For our transplantation experiments, we used neural progenitor cells (NPCs) derived from the subventricular zone (SVZ) of adult mice. NPCs are a mixture of neural stem cells and early progenitor cells that can be isolated from specific regions of the adult mammalian brain (the subventricular zone of the lateral walls of lateral ventricles and the subgranular zone in the dentate gyrus of hippocampus) (Gritti et al., 1996; Taupin and Gage, 2002; Gage 2002; Lie et al., 2004). NPCs possess the potential of generating mature neural and glial progenies (multipotentiality) and their stem cell component has an indefinite self‐renewal property. The donor mice we used have the same strain background as the B05 mice (FBV/N), eliminating any requirement for immunosuppression in grafted animals, and express the green fluorescent protein (GFP) in all their cells, providing a simple marker to trace transplanted cells.
Kidney fibroblasts from the same strain were used in control transplantation experiments to evaluate any general, non NPC‐specific effect of grafted cells.
Our results indicate that transplanted NPCs survived and integrated into the recipient cerebellar cortex only in animals that had already suffered a significant PC loss at the time of transplantation.
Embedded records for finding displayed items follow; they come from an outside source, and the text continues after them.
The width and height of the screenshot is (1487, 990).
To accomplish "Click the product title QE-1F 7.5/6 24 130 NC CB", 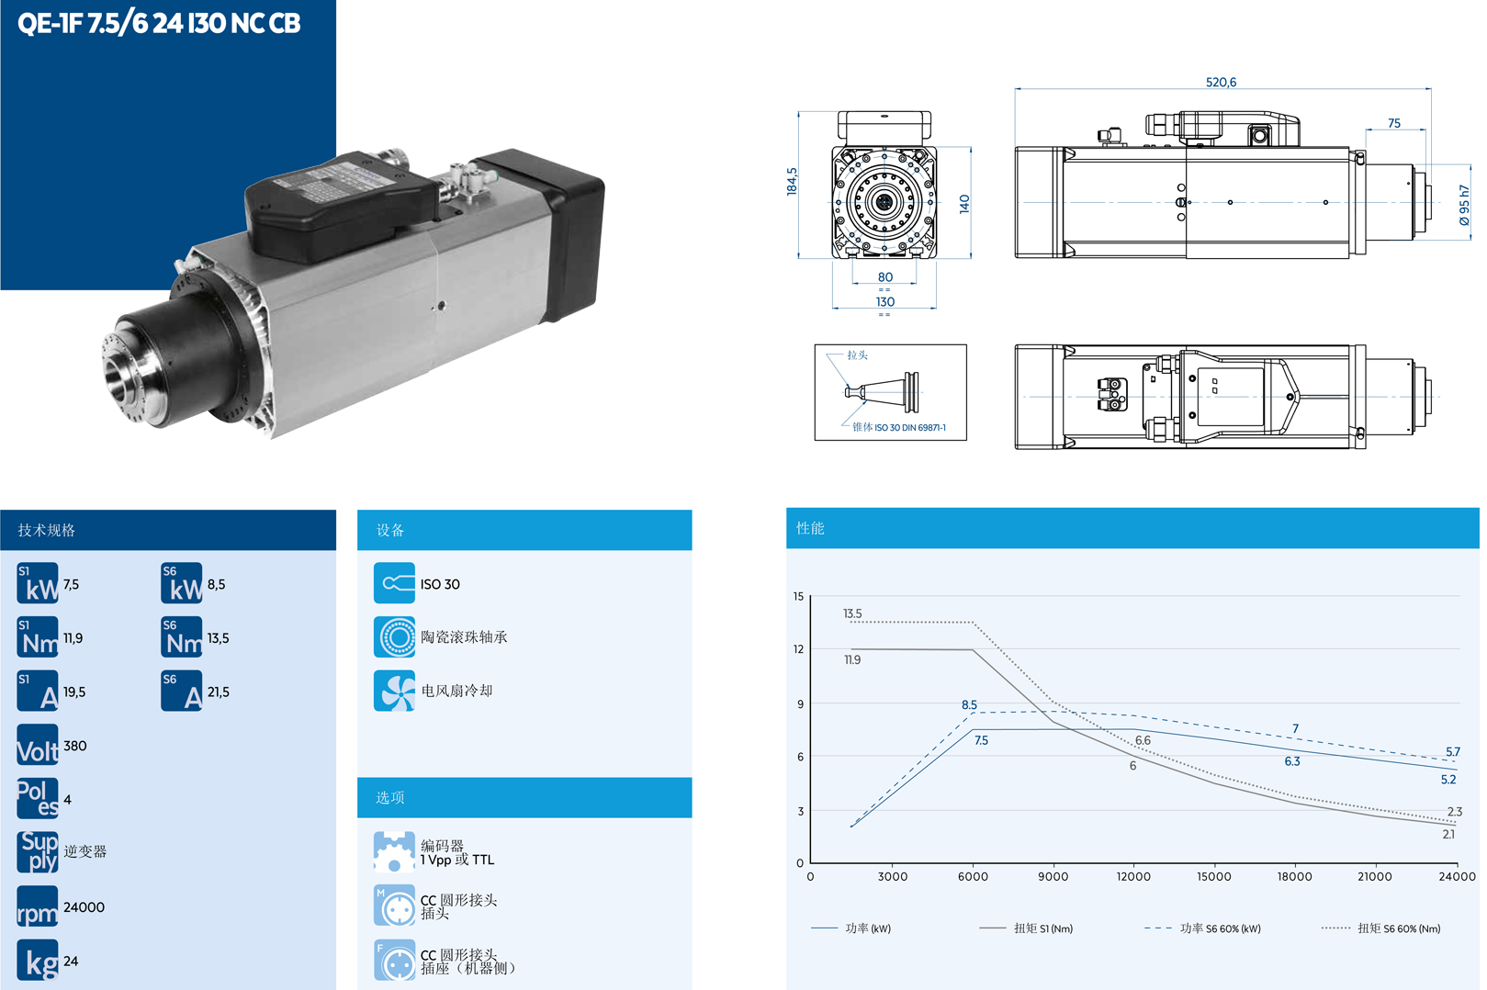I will (159, 23).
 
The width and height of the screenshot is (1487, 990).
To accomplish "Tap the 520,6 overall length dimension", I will (1220, 82).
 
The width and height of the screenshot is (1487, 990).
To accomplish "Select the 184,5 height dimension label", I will (792, 182).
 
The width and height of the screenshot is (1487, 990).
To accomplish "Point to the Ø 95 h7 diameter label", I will (1464, 205).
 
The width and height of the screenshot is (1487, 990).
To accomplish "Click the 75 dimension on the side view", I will (1393, 123).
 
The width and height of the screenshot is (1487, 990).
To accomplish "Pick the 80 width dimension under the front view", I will (884, 276).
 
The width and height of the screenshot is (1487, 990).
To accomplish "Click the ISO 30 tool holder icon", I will (394, 583).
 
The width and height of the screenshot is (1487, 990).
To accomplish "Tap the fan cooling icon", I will (394, 691).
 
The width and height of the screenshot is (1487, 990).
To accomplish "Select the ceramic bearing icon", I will (394, 637).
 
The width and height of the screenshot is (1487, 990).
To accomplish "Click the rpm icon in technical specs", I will (37, 906).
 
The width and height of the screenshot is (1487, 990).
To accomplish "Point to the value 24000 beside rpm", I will (84, 907).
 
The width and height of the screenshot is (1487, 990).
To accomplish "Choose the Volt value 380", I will (75, 746).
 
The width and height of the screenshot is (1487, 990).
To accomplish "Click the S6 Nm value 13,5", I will (218, 638).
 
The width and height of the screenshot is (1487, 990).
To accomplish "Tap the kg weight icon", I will (37, 961).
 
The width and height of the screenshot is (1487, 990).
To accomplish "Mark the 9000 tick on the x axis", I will (1053, 876).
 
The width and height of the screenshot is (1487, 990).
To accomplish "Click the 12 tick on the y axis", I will (798, 649).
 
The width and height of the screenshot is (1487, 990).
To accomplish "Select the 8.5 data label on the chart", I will (969, 704).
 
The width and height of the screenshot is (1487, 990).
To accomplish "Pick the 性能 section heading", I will (810, 528).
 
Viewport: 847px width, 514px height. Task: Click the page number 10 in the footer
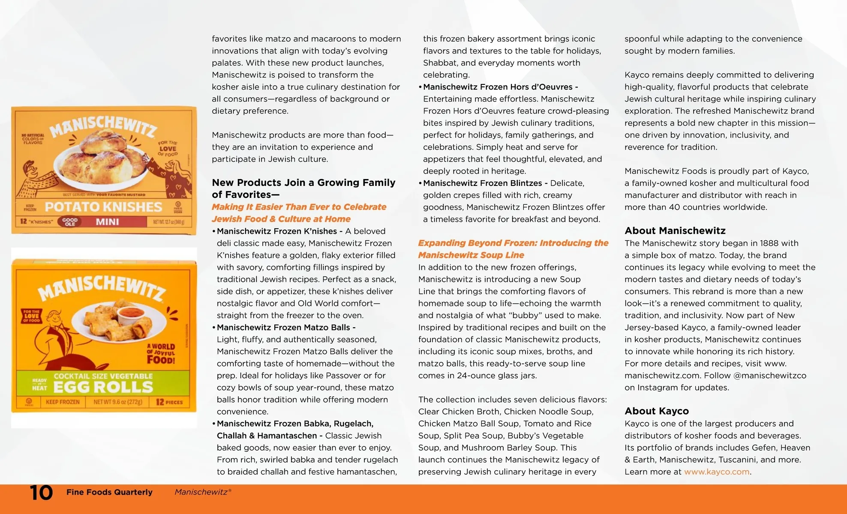[41, 493]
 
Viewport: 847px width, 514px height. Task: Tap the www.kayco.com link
[717, 472]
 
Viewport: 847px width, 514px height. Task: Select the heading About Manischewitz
[675, 230]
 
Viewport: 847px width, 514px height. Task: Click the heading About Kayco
[656, 411]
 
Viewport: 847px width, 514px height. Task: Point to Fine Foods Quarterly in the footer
[109, 492]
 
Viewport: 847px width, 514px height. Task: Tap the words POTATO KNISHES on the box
[103, 207]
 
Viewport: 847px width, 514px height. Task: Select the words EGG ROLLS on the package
[103, 387]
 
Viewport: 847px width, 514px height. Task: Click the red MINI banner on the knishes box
[107, 222]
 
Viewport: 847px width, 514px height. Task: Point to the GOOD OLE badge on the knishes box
[70, 222]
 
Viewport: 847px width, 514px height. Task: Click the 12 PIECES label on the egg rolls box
[169, 402]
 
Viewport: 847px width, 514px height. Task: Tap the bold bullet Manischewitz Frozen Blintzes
[482, 183]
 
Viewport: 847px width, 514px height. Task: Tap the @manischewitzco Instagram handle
[769, 375]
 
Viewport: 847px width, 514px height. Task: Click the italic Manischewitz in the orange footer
[201, 492]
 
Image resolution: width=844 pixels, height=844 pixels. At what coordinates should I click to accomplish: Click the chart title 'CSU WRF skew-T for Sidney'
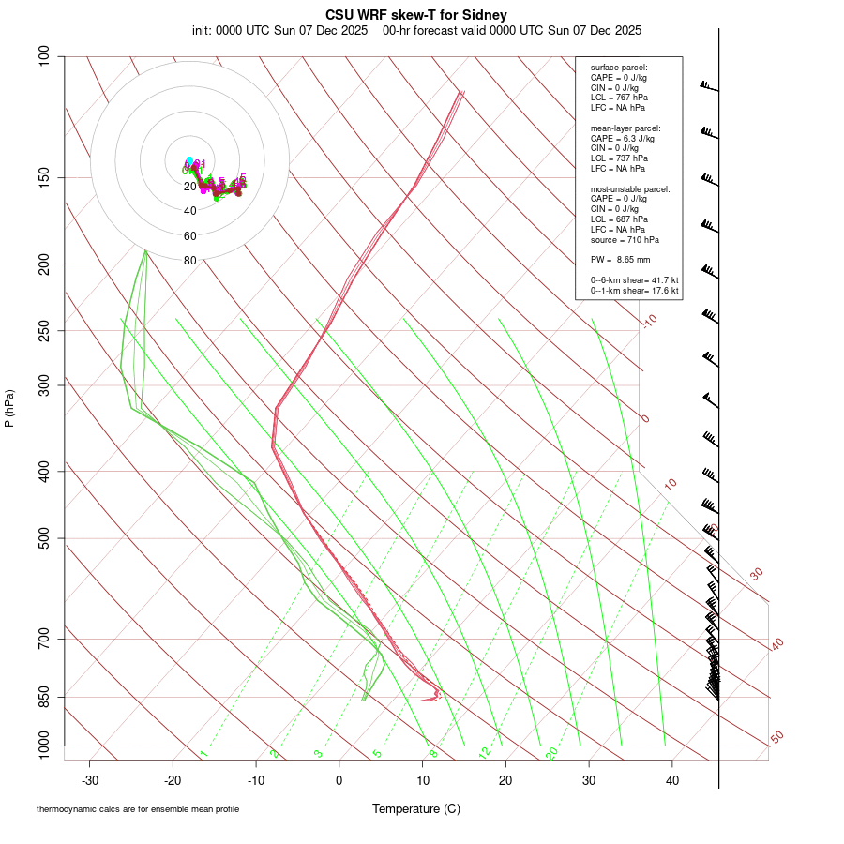point(417,15)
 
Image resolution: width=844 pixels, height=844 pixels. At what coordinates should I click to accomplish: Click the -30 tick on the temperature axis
point(90,780)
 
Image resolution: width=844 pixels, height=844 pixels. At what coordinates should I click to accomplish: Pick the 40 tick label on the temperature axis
point(671,780)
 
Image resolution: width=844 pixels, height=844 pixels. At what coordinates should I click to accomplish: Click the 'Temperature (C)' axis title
point(416,808)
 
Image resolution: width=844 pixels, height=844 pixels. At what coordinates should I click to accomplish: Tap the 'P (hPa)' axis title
point(9,408)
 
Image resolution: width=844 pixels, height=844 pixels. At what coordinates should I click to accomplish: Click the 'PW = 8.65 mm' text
point(620,259)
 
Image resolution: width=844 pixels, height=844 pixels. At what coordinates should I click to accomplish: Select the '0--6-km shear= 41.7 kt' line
point(634,280)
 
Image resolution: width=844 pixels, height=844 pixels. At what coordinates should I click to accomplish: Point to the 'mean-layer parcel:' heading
point(625,128)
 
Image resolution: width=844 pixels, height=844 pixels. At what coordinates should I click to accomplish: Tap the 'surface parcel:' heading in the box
point(619,68)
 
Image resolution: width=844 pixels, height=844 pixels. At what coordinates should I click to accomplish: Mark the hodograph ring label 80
point(190,261)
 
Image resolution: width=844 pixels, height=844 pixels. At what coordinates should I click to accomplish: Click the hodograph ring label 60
point(190,236)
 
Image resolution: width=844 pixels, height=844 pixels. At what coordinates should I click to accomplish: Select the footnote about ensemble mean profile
point(138,809)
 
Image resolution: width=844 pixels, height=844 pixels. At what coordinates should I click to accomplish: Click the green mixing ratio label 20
point(552,752)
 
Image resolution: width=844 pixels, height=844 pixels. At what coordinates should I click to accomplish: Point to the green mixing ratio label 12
point(485,752)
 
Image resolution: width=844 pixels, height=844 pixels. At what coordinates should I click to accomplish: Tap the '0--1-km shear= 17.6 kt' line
point(634,291)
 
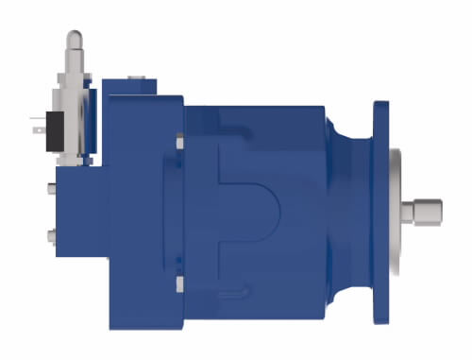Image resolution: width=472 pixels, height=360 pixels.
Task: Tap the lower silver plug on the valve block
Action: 47,233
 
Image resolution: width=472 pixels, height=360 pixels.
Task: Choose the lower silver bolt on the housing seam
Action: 178,282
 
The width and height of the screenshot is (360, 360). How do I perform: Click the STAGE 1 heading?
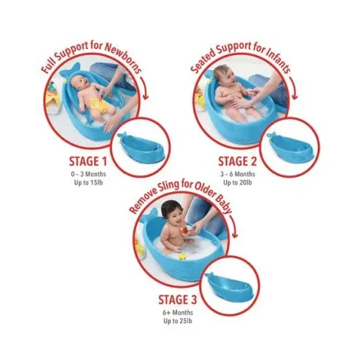(x=88, y=162)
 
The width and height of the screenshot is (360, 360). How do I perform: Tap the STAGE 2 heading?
(x=237, y=162)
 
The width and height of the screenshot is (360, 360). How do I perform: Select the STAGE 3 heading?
(x=178, y=299)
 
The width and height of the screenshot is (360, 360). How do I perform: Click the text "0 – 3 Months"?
(x=88, y=174)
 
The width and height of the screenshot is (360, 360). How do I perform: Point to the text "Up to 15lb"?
(x=88, y=183)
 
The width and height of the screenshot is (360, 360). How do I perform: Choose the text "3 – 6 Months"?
(x=237, y=174)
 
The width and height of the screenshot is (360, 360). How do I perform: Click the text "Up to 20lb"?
(x=237, y=183)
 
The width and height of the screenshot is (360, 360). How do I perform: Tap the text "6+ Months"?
(x=178, y=313)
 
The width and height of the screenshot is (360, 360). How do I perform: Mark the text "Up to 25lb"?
(x=178, y=321)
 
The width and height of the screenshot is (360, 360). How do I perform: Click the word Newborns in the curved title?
(x=123, y=58)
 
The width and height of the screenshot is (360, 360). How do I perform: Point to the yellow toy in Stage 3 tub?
(x=182, y=256)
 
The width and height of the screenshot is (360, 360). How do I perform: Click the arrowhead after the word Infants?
(x=294, y=97)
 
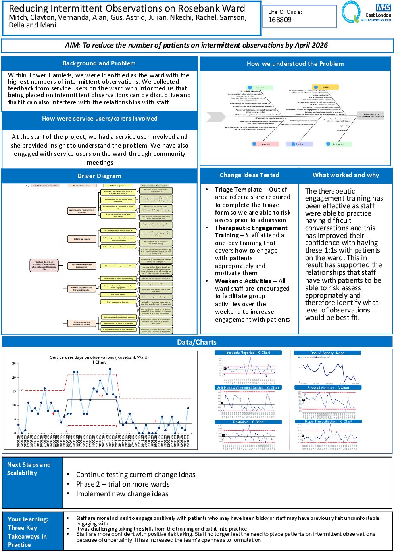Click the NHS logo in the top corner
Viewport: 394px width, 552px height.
[x=383, y=8]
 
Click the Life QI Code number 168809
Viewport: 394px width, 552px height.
[x=280, y=20]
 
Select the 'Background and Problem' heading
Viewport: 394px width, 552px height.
[x=99, y=63]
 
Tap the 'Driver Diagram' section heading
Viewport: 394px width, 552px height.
[x=99, y=176]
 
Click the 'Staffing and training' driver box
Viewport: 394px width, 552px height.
[x=82, y=239]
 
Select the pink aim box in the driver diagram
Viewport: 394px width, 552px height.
[x=44, y=265]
In these mice, NPCs induced behavioral amelioration, promoted survival of PCs, improved cerebellar
morphology, and restored a normal PC excitability.
Materials and Methods
Isolation and culture of NPCs
NPCs were derived from the SVZ of adult mice as described in Gritti et al. (Gritti et al., 1999) and modified as follows. Four to eight weeks old FVB/N mice expressing GFP under β‐actin promoter (Jackson Lab, USA) were anesthetized by Avertin (i.p.) and sacrificed by cervical dislocation. Brains were removed and the thin layer of tissue surrounding the ventricles was cut, dissected into small pieces and cultured in media containing 20 ng/ml recombinant human EGF and 10 ng/ml recombinant human bFGF (Peprotech, NJ, USA). Big spherical clusters were ready to dissociate 7‐10 days after isolation.
Neurospheres were mechanically dissociated every 4‐5 days and plated in fresh growth medium. They were assessed for self‐renewal and multipotentiality as described earlier (Chintawar et al., 2009) (see supplemental methods). NPCs of passage 4‐8 were used for transplantation. For detailed procedure for isolation and characterization of NPCs, refer to supplementary information.
Immunocytochemistry
Undifferentiated and differentiated NPC cultures seeded on matrigel were fixed with 4%
paraformaldehyde and incubated with 0.1% Triton X 100 for 15 min. Cultures were then incubated overnight at 4°C with primary antibodies: nestin, (Chemicon, USA) as marker for undifferentiated cells, MAP‐2 (Sigma, Belgium) as marker for neurons, GalC (Chemicon, USA) as marker for oligodendrocytes, and GFAP (DakoCytomation, Denmark) as marker for astrocytes. Antibodies were detected using Cy3‐
conjugated IgGs. No antibody was needed for GFP, as the native GFP signal was detectable. In all the cultures, DAPI (4',6‐diamidino‐2‐phenylindole) was used to counterstain cell nuclei. Slides were mounted using Fluorsave (Calbiochem, Germany).